Data extracted from a collection
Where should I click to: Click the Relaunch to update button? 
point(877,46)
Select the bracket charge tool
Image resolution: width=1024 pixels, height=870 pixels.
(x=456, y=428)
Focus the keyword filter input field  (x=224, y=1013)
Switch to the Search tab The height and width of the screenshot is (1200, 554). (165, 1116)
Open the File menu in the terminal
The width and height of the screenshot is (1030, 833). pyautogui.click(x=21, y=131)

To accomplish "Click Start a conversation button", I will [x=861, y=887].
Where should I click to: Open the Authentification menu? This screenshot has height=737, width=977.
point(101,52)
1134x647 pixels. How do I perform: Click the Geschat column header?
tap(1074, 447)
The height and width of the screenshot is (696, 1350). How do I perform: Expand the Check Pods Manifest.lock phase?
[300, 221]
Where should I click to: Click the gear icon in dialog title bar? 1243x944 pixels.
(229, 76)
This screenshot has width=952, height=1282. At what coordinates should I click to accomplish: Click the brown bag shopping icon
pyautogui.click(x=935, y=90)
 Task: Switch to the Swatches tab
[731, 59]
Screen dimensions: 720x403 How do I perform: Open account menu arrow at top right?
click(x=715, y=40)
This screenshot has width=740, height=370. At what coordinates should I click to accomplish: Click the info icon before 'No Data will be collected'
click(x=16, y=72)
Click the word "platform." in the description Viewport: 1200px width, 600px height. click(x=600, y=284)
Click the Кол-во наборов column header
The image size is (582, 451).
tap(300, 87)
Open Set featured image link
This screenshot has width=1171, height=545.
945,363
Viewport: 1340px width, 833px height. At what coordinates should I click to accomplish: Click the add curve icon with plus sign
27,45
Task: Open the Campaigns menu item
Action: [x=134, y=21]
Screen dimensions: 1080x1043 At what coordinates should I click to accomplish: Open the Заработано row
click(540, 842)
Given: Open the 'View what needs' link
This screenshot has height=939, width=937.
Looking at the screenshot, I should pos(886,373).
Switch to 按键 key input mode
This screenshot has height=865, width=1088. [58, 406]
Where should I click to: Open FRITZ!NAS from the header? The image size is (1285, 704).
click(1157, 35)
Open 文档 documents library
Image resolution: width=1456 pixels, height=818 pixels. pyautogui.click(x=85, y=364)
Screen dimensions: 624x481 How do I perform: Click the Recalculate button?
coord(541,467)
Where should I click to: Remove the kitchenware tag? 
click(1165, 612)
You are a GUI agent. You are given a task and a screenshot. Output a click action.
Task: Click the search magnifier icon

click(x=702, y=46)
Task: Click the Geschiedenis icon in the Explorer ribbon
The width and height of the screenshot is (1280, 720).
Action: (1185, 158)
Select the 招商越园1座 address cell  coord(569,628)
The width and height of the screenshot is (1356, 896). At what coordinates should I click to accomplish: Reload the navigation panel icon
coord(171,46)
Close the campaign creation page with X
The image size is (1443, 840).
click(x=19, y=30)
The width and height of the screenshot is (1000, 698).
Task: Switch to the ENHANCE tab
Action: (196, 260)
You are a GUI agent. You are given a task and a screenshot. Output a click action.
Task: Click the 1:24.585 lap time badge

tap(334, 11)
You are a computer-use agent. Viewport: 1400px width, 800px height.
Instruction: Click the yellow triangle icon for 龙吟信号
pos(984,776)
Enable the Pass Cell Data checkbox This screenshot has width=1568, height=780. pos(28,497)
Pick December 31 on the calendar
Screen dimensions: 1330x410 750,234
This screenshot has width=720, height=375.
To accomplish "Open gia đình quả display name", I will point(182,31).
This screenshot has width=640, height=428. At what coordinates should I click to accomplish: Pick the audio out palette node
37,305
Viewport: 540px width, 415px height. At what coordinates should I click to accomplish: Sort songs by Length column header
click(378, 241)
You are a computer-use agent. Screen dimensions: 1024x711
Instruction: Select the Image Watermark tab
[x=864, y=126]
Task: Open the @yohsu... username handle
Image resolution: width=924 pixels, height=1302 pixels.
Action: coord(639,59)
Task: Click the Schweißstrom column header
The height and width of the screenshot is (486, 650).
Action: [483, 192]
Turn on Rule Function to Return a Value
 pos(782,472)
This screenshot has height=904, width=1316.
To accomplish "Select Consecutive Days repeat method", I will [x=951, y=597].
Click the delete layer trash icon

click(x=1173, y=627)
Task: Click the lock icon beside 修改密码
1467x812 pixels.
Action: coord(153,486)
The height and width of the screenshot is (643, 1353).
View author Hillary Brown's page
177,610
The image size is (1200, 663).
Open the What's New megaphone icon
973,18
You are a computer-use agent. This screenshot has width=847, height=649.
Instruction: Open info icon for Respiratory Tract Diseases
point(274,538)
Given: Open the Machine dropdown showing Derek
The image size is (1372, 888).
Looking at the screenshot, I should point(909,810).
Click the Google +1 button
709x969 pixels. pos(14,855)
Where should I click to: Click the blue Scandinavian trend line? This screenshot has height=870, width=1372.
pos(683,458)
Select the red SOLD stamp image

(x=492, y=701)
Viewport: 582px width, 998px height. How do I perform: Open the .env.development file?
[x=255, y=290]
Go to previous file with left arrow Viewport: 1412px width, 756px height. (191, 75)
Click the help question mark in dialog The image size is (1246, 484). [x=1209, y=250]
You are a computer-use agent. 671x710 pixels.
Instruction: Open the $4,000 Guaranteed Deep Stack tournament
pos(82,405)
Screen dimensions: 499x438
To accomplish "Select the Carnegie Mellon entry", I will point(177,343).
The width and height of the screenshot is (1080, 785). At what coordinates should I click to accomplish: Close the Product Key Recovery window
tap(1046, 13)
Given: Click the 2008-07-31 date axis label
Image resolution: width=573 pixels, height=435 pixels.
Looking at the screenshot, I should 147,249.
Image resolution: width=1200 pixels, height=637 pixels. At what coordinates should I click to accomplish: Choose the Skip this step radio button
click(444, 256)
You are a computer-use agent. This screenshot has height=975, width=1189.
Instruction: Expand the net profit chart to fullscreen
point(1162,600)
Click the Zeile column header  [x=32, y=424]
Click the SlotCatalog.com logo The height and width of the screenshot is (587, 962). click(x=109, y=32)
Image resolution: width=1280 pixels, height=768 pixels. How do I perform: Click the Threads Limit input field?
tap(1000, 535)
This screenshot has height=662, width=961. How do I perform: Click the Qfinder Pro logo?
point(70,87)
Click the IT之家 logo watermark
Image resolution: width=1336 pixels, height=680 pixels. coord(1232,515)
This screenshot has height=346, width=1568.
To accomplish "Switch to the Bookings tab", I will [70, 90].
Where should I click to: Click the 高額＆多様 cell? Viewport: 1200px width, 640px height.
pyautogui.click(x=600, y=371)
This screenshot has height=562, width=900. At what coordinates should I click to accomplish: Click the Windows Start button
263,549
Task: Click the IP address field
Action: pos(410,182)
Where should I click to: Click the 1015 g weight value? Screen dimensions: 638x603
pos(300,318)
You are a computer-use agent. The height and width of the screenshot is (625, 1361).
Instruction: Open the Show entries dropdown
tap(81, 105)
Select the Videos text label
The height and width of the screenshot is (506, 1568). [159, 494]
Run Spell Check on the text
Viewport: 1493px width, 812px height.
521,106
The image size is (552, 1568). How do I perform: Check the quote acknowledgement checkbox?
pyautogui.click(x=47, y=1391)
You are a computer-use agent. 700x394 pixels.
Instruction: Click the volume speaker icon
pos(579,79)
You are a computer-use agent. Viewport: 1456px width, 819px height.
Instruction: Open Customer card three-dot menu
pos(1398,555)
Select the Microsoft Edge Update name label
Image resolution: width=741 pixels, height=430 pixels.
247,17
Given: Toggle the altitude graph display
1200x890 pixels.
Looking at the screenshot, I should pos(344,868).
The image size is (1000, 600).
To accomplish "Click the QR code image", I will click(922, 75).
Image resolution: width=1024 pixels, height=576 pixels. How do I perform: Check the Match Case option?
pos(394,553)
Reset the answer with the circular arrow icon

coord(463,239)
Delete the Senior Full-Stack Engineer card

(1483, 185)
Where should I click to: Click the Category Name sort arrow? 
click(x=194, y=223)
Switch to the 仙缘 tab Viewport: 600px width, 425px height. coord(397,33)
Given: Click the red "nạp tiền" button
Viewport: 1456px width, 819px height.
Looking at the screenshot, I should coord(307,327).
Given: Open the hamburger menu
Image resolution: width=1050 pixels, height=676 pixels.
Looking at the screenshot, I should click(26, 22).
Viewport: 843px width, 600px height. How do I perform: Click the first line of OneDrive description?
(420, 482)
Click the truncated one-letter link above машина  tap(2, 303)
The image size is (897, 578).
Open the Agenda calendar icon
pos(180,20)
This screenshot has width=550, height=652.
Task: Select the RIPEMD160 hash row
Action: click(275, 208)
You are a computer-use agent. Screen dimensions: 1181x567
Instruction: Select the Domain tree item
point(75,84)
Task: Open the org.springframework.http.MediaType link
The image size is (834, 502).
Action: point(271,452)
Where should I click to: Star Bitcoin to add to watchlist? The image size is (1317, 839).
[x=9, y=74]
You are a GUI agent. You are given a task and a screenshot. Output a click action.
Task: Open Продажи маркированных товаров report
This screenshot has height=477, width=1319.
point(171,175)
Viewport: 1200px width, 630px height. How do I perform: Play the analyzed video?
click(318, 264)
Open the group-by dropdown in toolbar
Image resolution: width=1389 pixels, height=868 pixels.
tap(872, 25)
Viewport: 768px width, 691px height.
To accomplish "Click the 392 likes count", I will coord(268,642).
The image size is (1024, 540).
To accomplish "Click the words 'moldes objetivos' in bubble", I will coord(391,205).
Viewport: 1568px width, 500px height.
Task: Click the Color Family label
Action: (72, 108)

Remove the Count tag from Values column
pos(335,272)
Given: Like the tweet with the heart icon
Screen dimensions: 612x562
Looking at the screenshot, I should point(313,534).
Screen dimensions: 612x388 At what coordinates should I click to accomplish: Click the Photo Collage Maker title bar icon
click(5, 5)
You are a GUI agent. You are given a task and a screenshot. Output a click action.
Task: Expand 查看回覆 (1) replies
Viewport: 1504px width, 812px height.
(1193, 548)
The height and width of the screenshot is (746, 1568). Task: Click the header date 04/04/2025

Your objective:
Gather all lines of the records that include the word "computer".

Task response:
You are a computer-use agent. Viewport: 1400px width, 800px height.
You are a computer-use agent. Screen dimensions: 1024x711
You are a computer-use agent. This screenshot has width=847, height=649.
You are a computer-use agent. 671x710 pixels.
You are a computer-use agent. This screenshot has height=975, width=1189.
You are a computer-use agent. The height and width of the screenshot is (625, 1361).
You are a computer-use agent. 700x394 pixels.
You are a computer-use agent. Viewport: 1456px width, 819px height.
You are a computer-use agent. Screen dimensions: 1181x567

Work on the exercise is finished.